I recommend installing FlashAttention to optimize memory consumption. If it complains about Torch, install Torch first, then install FlashAttention.

Screenshot from How to Run GLM-5 Locally: A Simple Step-by-Step Guide at 141s

pip install torch
pip install flash-attn --no-build-isolation

FlashAttention installation done.

3) Download the Unsloth GLM-5 GGUF

Use the Unsloth GLM-5 GGUF. I’m using a 2-bit quantization level UD IQ2 XXS. Downloading the model will take a fair bit of time. Be patient.

Screenshot from How to Run GLM-5 Locally: A Simple Step-by-Step Guide at 173s

4) Launch with llama.cpp

After the model is downloaded, load it with llama.cpp. It will load onto your GPU and your system RAM. It should detect your CUDA device and GPU card.

Screenshot from How to Run GLM-5 Locally: A Simple Step-by-Step Guide at 223s

A few important runtime notes I’m using:

I downloaded a 2-bit quantized version from Hugging Face.
I’m using ginga. Ginga uses a correct chat format template for this model.
Context length is 16k tokens. That is the memory per conversation.
Temperature controls response creativity. Lower is more focused, higher is more creative.
Top-p is 1, which considers all possible word choices.
Auto maximize GPU usage for faster inference.

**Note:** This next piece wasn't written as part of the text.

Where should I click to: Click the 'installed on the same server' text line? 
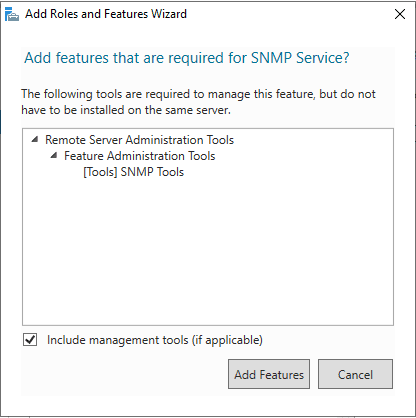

Screenshot from How to Run GLM-5 Locally: A Simple Step-by-Step Guide at 245s

Example run command:

./build/bin/llama-cli \
  -m /path/to/GLM-5-IQ2_XXS.gguf \
  --ctx-size 16384 \
  --temp 0.7 \
  --top-p 1.0 \
  --gpu-layers -1 \
  --chat-template ginga \
  -p "Your prompt goes here"

Performance and resource use

VRAM is fully consumed and offloading to CPU memory can occur. Make sure you have plenty of VRAM. Even then it is going to be excruciatingly slow.
You can monitor GPU usage with:

nvidia-smi

You can monitor CPU usage with:

top

The llama-cli process can consume a lot of CPU because it is working hard.

Screenshot from How to Run GLM-5 Locally: A Simple Step-by-Step Guide at 293s

A quick functional test

I prompted the model to create a coherent self-contained single HTML file for a stunning Makassar, Indonesia food landing page including a few featured dishes. Makassar is the capital of South Sulawesi province in Indonesia.

Screenshot from How to Run GLM-5 Locally: A Simple Step-by-Step Guide at 323s

It started thinking. I checked if the model was understanding the requirement, thinking properly, and not hallucinating or looping. Remember this is a 2-bit quantization from a full 32-bit model. They have removed a lot of weights in very simple words. Performance is very low, but the model is still able to do coherent stuff.

One interesting thing it decided: the user said no external dependencies. It clarified that probably means no JS library, but fonts from CDN should be fine based on tech stack guidelines, and proceeded with Google Fonts. It then built the page, checked its own response, finished thinking, and created the landing page.

It took around 1 hour to generate all of this code. I saw about 3.1 tokens per second. Pretty low, but the code quality was solid. I pasted it into VS Code, reloaded the page, and got a responsive landing page with headings, sections, icons, and signature dishes, along with recipe-like details such as serves and simmer time. This was a 2-bit quantized model running on one GPU.

Final Thoughts

GLM-5 can run locally on one GPU with llama.cpp using a 2-bit GGUF from Unsloth.
Expect very high VRAM and RAM usage and slow generation, especially on smaller GPUs.
FlashAttention helps with memory usage.
Use a 16k context for longer prompts, and tune temperature and top-p as needed.
Even with heavy quantization, GLM-5 still produced coherent, high-quality output in my test, though it was slow.